Directions:
Copy out each of the following rows word for word, keeping every line as it appears.
— BEGIN —
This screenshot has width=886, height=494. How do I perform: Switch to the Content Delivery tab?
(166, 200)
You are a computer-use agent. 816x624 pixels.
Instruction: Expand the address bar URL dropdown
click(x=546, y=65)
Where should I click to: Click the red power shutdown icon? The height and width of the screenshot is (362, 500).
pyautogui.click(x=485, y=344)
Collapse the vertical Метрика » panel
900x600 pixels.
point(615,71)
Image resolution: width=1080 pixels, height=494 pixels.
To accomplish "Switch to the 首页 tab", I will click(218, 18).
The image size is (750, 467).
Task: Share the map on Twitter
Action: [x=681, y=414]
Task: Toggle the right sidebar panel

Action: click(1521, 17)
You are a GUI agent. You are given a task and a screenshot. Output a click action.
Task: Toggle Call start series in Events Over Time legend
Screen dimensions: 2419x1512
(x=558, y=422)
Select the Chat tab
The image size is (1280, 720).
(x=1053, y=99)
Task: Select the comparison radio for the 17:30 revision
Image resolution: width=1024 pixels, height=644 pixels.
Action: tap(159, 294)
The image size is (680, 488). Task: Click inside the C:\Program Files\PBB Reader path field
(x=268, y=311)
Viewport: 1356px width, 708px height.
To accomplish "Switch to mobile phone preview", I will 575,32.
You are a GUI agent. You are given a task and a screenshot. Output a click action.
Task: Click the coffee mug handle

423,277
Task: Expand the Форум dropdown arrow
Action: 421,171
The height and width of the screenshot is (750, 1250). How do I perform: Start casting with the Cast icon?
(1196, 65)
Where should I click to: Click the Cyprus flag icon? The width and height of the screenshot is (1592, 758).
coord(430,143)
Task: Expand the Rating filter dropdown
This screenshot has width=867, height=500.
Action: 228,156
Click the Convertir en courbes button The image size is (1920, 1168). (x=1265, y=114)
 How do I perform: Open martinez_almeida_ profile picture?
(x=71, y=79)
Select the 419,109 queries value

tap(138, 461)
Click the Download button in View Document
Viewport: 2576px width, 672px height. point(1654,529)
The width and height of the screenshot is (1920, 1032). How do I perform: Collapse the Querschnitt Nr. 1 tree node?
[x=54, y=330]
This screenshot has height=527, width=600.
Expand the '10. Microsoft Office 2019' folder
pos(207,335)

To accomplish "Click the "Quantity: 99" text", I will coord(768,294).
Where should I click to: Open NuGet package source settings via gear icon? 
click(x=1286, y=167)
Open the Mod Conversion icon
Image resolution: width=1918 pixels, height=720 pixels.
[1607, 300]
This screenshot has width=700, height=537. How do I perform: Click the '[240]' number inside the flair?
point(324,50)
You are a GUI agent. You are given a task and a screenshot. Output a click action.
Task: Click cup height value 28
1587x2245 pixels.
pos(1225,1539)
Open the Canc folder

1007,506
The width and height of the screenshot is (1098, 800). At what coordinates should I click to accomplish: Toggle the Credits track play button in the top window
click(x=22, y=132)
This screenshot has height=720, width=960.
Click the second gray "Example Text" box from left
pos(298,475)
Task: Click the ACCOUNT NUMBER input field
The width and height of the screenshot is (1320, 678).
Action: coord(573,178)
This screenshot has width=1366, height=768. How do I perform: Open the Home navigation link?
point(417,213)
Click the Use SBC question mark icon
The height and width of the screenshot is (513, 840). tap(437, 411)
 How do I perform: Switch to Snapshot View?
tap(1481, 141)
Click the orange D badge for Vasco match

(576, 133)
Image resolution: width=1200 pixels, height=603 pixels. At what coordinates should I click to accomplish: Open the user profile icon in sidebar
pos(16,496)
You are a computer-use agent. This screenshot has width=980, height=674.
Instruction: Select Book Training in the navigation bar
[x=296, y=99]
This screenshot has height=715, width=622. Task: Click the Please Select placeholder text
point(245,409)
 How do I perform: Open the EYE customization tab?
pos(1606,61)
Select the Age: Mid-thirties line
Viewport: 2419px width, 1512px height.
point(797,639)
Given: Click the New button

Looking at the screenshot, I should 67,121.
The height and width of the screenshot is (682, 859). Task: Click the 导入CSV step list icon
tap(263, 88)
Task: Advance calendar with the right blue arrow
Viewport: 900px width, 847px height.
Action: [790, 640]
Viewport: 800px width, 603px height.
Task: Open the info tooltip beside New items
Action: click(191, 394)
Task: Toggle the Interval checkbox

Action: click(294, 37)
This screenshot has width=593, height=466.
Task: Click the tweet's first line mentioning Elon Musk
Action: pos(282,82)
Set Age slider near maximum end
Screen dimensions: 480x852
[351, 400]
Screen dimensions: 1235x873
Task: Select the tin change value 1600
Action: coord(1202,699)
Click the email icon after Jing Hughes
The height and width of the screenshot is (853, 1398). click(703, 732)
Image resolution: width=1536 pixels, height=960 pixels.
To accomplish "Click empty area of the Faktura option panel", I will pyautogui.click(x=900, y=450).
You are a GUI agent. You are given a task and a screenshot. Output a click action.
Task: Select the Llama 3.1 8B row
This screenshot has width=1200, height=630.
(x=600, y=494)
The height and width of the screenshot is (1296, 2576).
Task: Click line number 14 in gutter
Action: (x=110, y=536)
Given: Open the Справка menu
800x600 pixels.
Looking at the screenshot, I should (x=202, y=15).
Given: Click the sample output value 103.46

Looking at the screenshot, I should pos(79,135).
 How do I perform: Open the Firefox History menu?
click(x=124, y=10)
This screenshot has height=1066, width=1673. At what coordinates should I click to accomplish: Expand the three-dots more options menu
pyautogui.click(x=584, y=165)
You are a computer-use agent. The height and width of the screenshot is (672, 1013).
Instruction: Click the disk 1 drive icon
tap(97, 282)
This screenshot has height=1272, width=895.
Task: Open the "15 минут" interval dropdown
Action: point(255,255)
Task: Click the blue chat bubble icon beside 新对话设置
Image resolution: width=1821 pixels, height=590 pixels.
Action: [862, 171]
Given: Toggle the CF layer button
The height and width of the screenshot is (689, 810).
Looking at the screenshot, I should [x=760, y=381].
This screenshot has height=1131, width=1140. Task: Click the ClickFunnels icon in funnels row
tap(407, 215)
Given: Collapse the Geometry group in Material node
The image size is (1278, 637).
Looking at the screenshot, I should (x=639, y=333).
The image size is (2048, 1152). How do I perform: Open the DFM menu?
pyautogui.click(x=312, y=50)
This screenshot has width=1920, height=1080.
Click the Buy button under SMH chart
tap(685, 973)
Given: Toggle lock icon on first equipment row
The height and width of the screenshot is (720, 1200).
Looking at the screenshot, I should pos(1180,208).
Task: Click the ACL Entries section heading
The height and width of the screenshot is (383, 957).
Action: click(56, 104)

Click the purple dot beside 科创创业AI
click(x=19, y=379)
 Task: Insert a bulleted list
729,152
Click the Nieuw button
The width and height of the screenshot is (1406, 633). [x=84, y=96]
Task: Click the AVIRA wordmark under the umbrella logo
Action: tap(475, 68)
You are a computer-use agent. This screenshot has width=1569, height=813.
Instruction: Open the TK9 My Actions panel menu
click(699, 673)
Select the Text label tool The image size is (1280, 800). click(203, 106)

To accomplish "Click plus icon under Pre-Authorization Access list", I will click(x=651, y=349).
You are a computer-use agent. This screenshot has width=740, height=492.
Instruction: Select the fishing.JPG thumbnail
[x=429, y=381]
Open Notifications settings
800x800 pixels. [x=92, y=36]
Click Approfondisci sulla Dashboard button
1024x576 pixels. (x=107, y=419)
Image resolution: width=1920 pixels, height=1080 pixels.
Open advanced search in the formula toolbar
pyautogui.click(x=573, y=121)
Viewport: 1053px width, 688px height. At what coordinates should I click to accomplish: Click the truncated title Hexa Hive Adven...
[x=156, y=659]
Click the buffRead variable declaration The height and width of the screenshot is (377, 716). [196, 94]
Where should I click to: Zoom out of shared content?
— END —
Solution for this problem:
This screenshot has width=886, height=494. How do I perform: Switch to the Content Delivery tab?
(166, 200)
You are a computer-use agent. 816x624 pixels.
Instruction: Expand the address bar URL dropdown
click(x=546, y=65)
Where should I click to: Click the red power shutdown icon? The height and width of the screenshot is (362, 500).
pyautogui.click(x=485, y=344)
Collapse the vertical Метрика » panel
900x600 pixels.
point(615,71)
Image resolution: width=1080 pixels, height=494 pixels.
To accomplish "Switch to the 首页 tab", I will click(218, 18).
The image size is (750, 467).
Task: Share the map on Twitter
Action: [x=681, y=414]
Task: Toggle the right sidebar panel

Action: click(1521, 17)
You are a GUI agent. You are given a task and a screenshot. Output a click action.
Task: Toggle Call start series in Events Over Time legend
Screen dimensions: 2419x1512
(x=558, y=422)
Select the Chat tab
The image size is (1280, 720).
(x=1053, y=99)
Task: Select the comparison radio for the 17:30 revision
Image resolution: width=1024 pixels, height=644 pixels.
Action: tap(159, 294)
The image size is (680, 488). Task: Click inside the C:\Program Files\PBB Reader path field
(x=268, y=311)
Viewport: 1356px width, 708px height.
To accomplish "Switch to mobile phone preview", I will 575,32.
You are a GUI agent. You are given a task and a screenshot. Output a click action.
Task: Click the coffee mug handle

423,277
Task: Expand the Форум dropdown arrow
Action: 421,171
The height and width of the screenshot is (750, 1250). How do I perform: Start casting with the Cast icon?
(1196, 65)
Where should I click to: Click the Cyprus flag icon? The width and height of the screenshot is (1592, 758).
coord(430,143)
Task: Expand the Rating filter dropdown
This screenshot has width=867, height=500.
Action: 228,156
Click the Convertir en courbes button The image size is (1920, 1168). (x=1265, y=114)
 How do I perform: Open martinez_almeida_ profile picture?
(x=71, y=79)
Select the 419,109 queries value

tap(138, 461)
Click the Download button in View Document
Viewport: 2576px width, 672px height. point(1654,529)
The width and height of the screenshot is (1920, 1032). How do I perform: Collapse the Querschnitt Nr. 1 tree node?
[x=54, y=330]
This screenshot has height=527, width=600.
Expand the '10. Microsoft Office 2019' folder
pos(207,335)

To accomplish "Click the "Quantity: 99" text", I will coord(768,294).
Where should I click to: Open NuGet package source settings via gear icon? 
click(x=1286, y=167)
Open the Mod Conversion icon
Image resolution: width=1918 pixels, height=720 pixels.
[1607, 300]
This screenshot has width=700, height=537. How do I perform: Click the '[240]' number inside the flair?
point(324,50)
You are a GUI agent. You are given a task and a screenshot. Output a click action.
Task: Click cup height value 28
1587x2245 pixels.
pos(1225,1539)
Open the Canc folder

1007,506
The width and height of the screenshot is (1098, 800). At what coordinates should I click to accomplish: Toggle the Credits track play button in the top window
click(x=22, y=132)
This screenshot has height=720, width=960.
Click the second gray "Example Text" box from left
pos(298,475)
Task: Click the ACCOUNT NUMBER input field
The width and height of the screenshot is (1320, 678).
Action: coord(573,178)
This screenshot has width=1366, height=768. How do I perform: Open the Home navigation link?
point(417,213)
Click the Use SBC question mark icon
The height and width of the screenshot is (513, 840). tap(437, 411)
 How do I perform: Switch to Snapshot View?
tap(1481, 141)
Click the orange D badge for Vasco match

(576, 133)
Image resolution: width=1200 pixels, height=603 pixels. At what coordinates should I click to accomplish: Open the user profile icon in sidebar
pos(16,496)
You are a computer-use agent. This screenshot has width=980, height=674.
Instruction: Select Book Training in the navigation bar
[x=296, y=99]
This screenshot has height=715, width=622. Task: Click the Please Select placeholder text
point(245,409)
 How do I perform: Open the EYE customization tab?
pos(1606,61)
Select the Age: Mid-thirties line
Viewport: 2419px width, 1512px height.
point(797,639)
Given: Click the New button

Looking at the screenshot, I should 67,121.
The height and width of the screenshot is (682, 859). Task: Click the 导入CSV step list icon
tap(263, 88)
Task: Advance calendar with the right blue arrow
Viewport: 900px width, 847px height.
Action: [790, 640]
Viewport: 800px width, 603px height.
Task: Open the info tooltip beside New items
Action: click(191, 394)
Task: Toggle the Interval checkbox

Action: click(294, 37)
This screenshot has width=593, height=466.
Task: Click the tweet's first line mentioning Elon Musk
Action: pos(282,82)
Set Age slider near maximum end
Screen dimensions: 480x852
[351, 400]
Screen dimensions: 1235x873
Task: Select the tin change value 1600
Action: coord(1202,699)
Click the email icon after Jing Hughes
The height and width of the screenshot is (853, 1398). click(703, 732)
Image resolution: width=1536 pixels, height=960 pixels.
To accomplish "Click empty area of the Faktura option panel", I will pyautogui.click(x=900, y=450).
You are a GUI agent. You are given a task and a screenshot. Output a click action.
Task: Select the Llama 3.1 8B row
This screenshot has width=1200, height=630.
(x=600, y=494)
The height and width of the screenshot is (1296, 2576).
Task: Click line number 14 in gutter
Action: (x=110, y=536)
Given: Open the Справка menu
800x600 pixels.
Looking at the screenshot, I should (x=202, y=15).
Given: Click the sample output value 103.46

Looking at the screenshot, I should pos(79,135).
 How do I perform: Open the Firefox History menu?
click(x=124, y=10)
This screenshot has height=1066, width=1673. At what coordinates should I click to accomplish: Expand the three-dots more options menu
pyautogui.click(x=584, y=165)
You are a computer-use agent. The height and width of the screenshot is (672, 1013).
Instruction: Click the disk 1 drive icon
tap(97, 282)
This screenshot has height=1272, width=895.
Task: Open the "15 минут" interval dropdown
Action: point(255,255)
Task: Click the blue chat bubble icon beside 新对话设置
Image resolution: width=1821 pixels, height=590 pixels.
Action: [862, 171]
Given: Toggle the CF layer button
The height and width of the screenshot is (689, 810).
Looking at the screenshot, I should [x=760, y=381].
This screenshot has height=1131, width=1140. Task: Click the ClickFunnels icon in funnels row
tap(407, 215)
Given: Collapse the Geometry group in Material node
The image size is (1278, 637).
Looking at the screenshot, I should (x=639, y=333).
The image size is (2048, 1152). How do I perform: Open the DFM menu?
pyautogui.click(x=312, y=50)
This screenshot has width=1920, height=1080.
Click the Buy button under SMH chart
tap(685, 973)
Given: Toggle lock icon on first equipment row
The height and width of the screenshot is (720, 1200).
Looking at the screenshot, I should pos(1180,208).
Task: Click the ACL Entries section heading
The height and width of the screenshot is (383, 957).
Action: click(56, 104)

Click the purple dot beside 科创创业AI
click(x=19, y=379)
 Task: Insert a bulleted list
729,152
Click the Nieuw button
The width and height of the screenshot is (1406, 633). [x=84, y=96]
Task: Click the AVIRA wordmark under the umbrella logo
Action: tap(475, 68)
You are a computer-use agent. This screenshot has width=1569, height=813.
Instruction: Open the TK9 My Actions panel menu
click(699, 673)
Select the Text label tool The image size is (1280, 800). click(203, 106)

To accomplish "Click plus icon under Pre-Authorization Access list", I will click(x=651, y=349).
You are a computer-use agent. This screenshot has width=740, height=492.
Instruction: Select the fishing.JPG thumbnail
[x=429, y=381]
Open Notifications settings
800x800 pixels. [x=92, y=36]
Click Approfondisci sulla Dashboard button
1024x576 pixels. (x=107, y=419)
Image resolution: width=1920 pixels, height=1080 pixels.
Open advanced search in the formula toolbar
pyautogui.click(x=573, y=121)
Viewport: 1053px width, 688px height. At what coordinates should I click to accomplish: Click the truncated title Hexa Hive Adven...
[x=156, y=659]
Click the buffRead variable declaration The height and width of the screenshot is (377, 716). [196, 94]
Where should I click to: Zoom out of shared content?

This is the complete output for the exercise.